Kazan Federal University

Jan Baudouin de Courtenay, founder of Kazan linguistics school

The distinguished scholar worked at Imperial Kazan University in 1874-1883.

Baudouin de Courtenay (1845 – 1929) was born in the family of a land surveyor in the town of Radzymin near Warsaw. In 1862, he entered the Faculty of History and Philology of the Warsaw Main School (the former name of Warsaw University). After leaving school in 1866, he was sent abroad and studied at the universities of Prague, Jena, and Berlin.

In 1868-1870, the young linguist worked at St. Petersburg University on his dissertation ‘On the Old Polish language before the XIV century’, which he defended in 1870 and received a master’s degree in comparative linguistics. For the work ‘Some cases of the action of analogy in the Polish declension’ in 1870 he received a Ph.D. in Leipzig.

In 1873, Baudouin ran for the vacant position of associate professor at the Department of Comparative Linguistics at Kazan University. On August 24, 1874, the Academic Board of the Imperial Kazan University unanimously elected him to the position. According to the Russian naming tradition, which includes a personal name and a patronymic, he was called Ivan Aleksandrovich in Russia.

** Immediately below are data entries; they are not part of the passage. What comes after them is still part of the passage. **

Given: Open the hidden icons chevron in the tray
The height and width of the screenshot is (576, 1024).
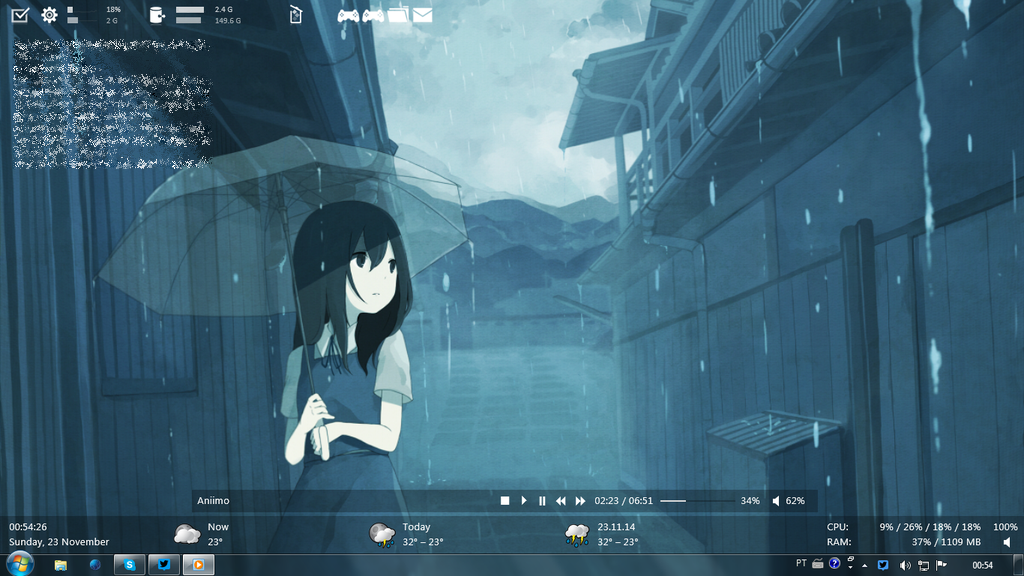Looking at the screenshot, I should pos(864,565).
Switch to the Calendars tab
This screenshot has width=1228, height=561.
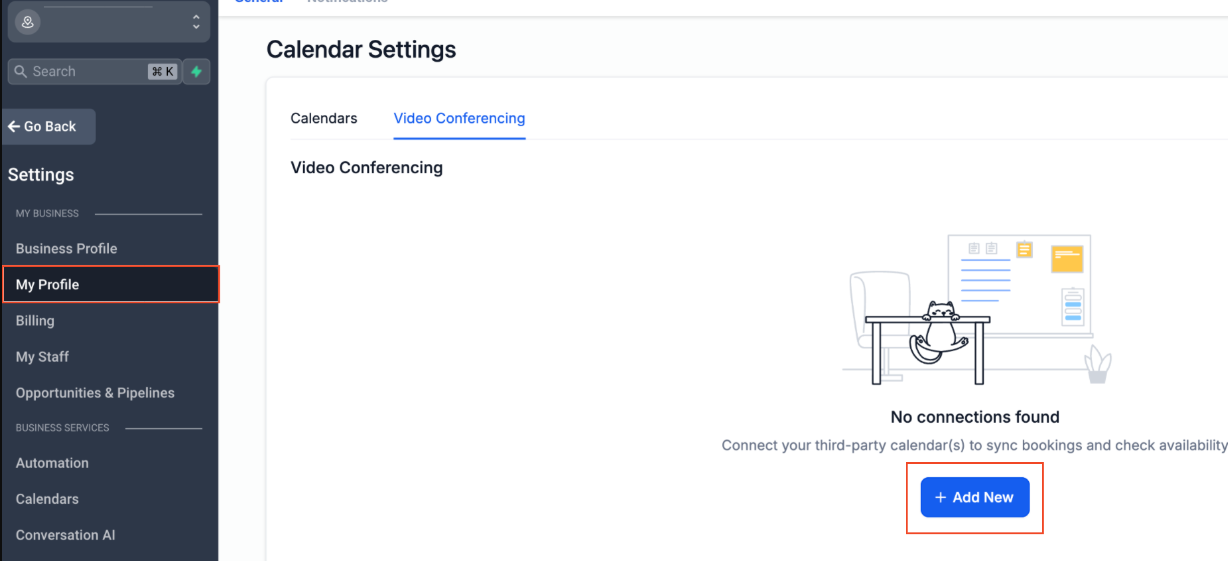click(x=324, y=118)
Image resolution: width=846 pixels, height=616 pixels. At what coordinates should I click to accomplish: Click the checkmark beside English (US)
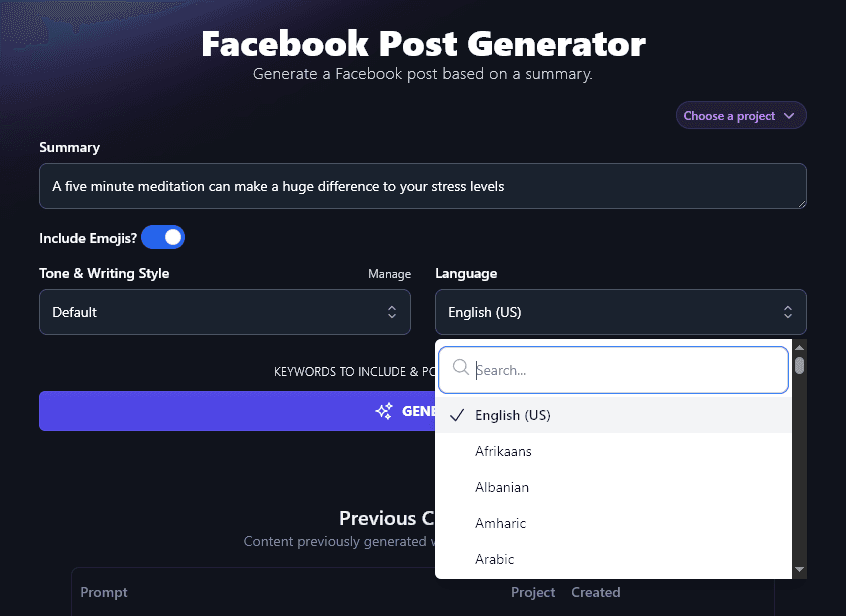coord(456,415)
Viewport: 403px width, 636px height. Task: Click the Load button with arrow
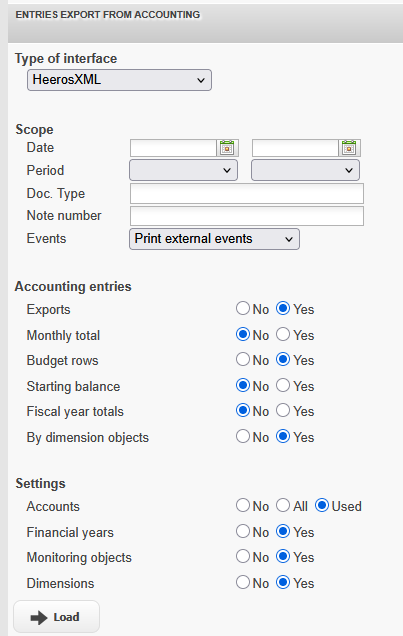[x=56, y=617]
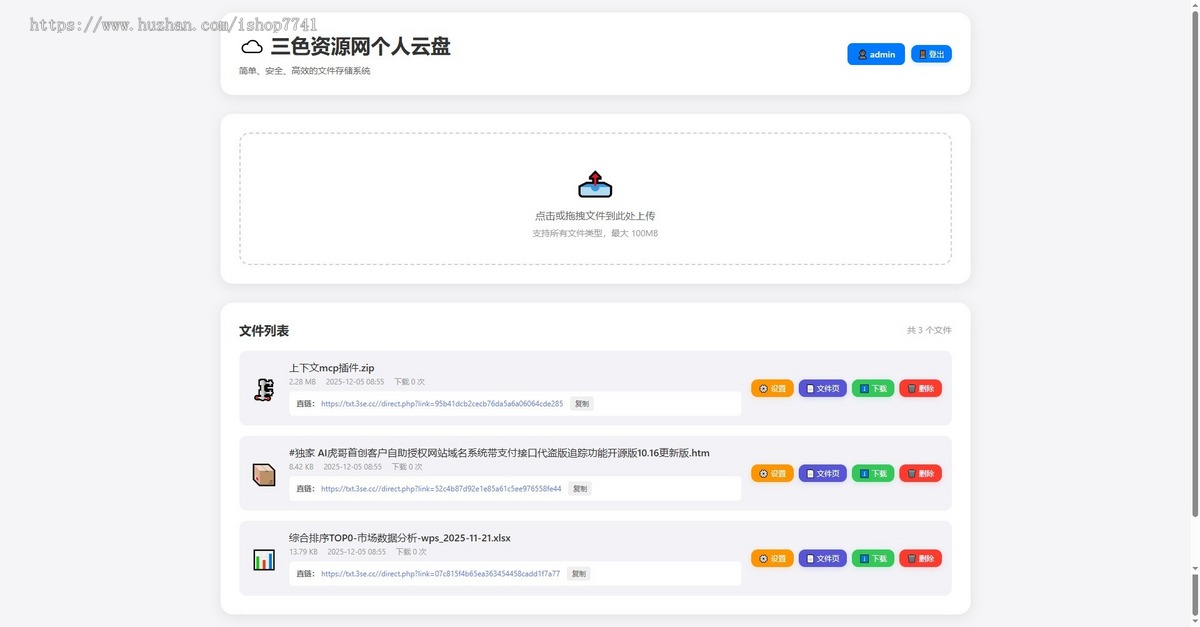
Task: Click the admin account button
Action: pos(876,54)
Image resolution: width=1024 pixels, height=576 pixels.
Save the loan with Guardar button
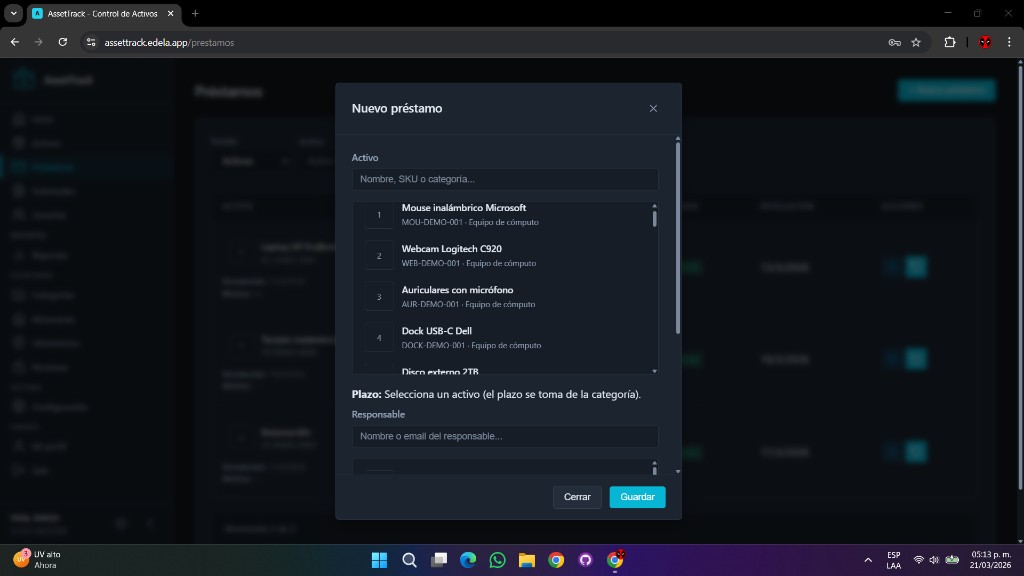tap(637, 497)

In May 1875 at St. Petersburg University, Baudouin defended his doctoral dissertation ‘The experience of the phonetics of Resian dialects’ (for this work, the Academy of Sciences awarded him the Uvarov Prize).

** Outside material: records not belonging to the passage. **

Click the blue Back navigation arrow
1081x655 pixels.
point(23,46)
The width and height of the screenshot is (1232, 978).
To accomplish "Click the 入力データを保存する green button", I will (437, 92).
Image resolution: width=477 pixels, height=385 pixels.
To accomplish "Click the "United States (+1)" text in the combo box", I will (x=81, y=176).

In October 1875, Baudouin de Courtenay began working at Kazan University as an assistant professor. In 1876 he received the title of Extraordinary Professor, and in 1877 – Ordinary Professor of the Department of Comparative Linguistics.

The young scientist immediately attracted the attention of students and young teachers of Kazan University. They were impressed by the fact that the professor lectured not sitting at the chair, as was customary in those years, but walking around the audience and proving his ideas with chalk in hand. These students began to form a team of young scientists who shared Baudouin’s views on language and on the methods of its study.

Talented youth united around Baudouin (N.V. Krushevsky, V.A. Bogoroditsky, A.I. Aleksandrov, A.I. Anastasiev, S.K. Bulich, N.S. Kukuranov and others); a circle of like-minded people shaped into the Kazan linguistic school.

The Kazan period of scientific and pedagogical activity played a big role in the scholar’s life. These were years of great creative upsurge. Here, the theoretical principles and scientific problems of the school were formulated, the foundations of the doctrine of the phoneme and alternations, word formation, and language typology were laid. Baudouin paid much attention to questions of language methodology. He was a supporter of science in language teaching. In the study of grammar and self-observation of students over living speech, the scientist saw the way not only to mastering the language being studied, but also to developing the mental abilities of children. He expressed very important thoughts about the need to take into account the peculiarities of the native language of students, which were embodied in the methodological systems of V. Radlov, A. Anastasiev, and then V. Bogoroditsky.

For many years, the outstanding linguist studied various Indo-European languages and wrote his scientific works not only in Russian and Polish, but also in German, French, Czech, Italian, Lithuanian and other languages.

Baudouin de Courtenay made a revolution in the science of language: before him, languages were studied exclusively on the basis of written monuments. He proved in his works that the essence of language is in speech activity, which means that it is necessary to study living languages and dialects. Thus, one can understand the mechanism of the functioning of the language and test the correctness of linguistic theories.

After Kazan, he had a fruitful career in other universities in Tartu, Krakow, St. Petersburg, and Warsaw. He was a full member of the Krakow Academy of Sciences (1887), a corresponding member of the St. Petersburg Academy of Sciences (1897), an honorary doctor of Kazan University, Tartu University, Warsaw University, as well as a member of many other scholarly organizations.